DATASET CONTENT —
▽

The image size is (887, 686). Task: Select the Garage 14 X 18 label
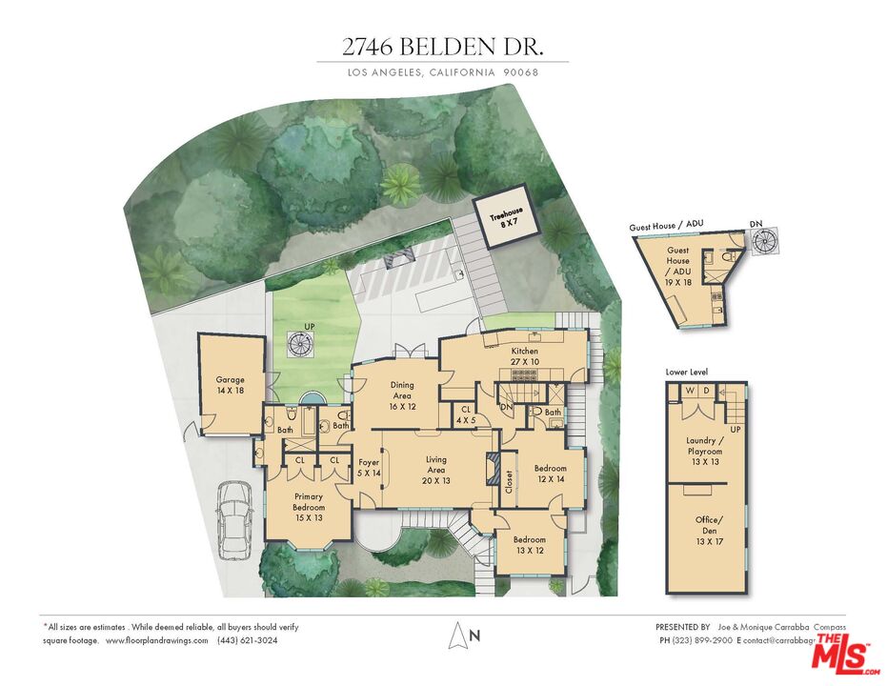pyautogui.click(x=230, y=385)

△
▽

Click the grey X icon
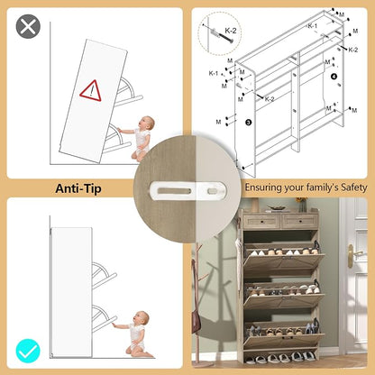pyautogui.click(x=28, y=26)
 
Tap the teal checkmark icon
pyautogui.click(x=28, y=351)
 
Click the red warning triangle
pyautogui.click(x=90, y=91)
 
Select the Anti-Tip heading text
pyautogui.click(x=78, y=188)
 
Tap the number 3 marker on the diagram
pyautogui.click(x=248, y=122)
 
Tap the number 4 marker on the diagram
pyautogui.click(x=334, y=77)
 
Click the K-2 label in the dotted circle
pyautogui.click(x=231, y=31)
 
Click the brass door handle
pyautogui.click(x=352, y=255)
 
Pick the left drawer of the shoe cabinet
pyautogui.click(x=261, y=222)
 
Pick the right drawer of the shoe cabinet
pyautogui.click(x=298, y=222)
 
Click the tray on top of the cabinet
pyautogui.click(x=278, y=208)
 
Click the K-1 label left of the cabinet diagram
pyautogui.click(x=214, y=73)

△
▽

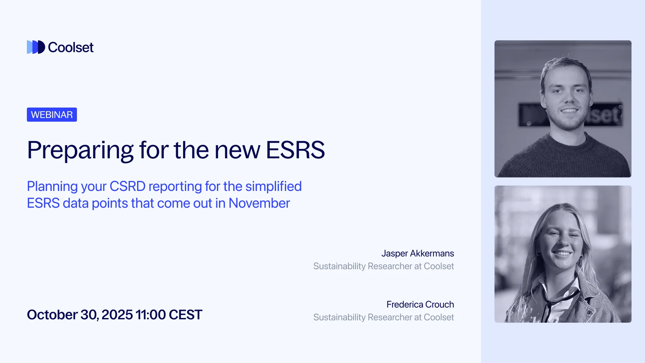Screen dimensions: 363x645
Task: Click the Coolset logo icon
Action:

△

Rewrite the lines above from the one with "Click the red warning triangle" to the one with "pyautogui.click(x=231, y=31)", putting "badge" in place of "marker" and keeping everything else the same. Give only those lines.

Click the red warning triangle
pyautogui.click(x=90, y=91)
 
Select the Anti-Tip heading text
pyautogui.click(x=78, y=188)
 
Tap the number 3 badge on the diagram
pyautogui.click(x=248, y=122)
 
Tap the number 4 badge on the diagram
pyautogui.click(x=334, y=77)
 
Click the K-2 label in the dotted circle
pyautogui.click(x=231, y=31)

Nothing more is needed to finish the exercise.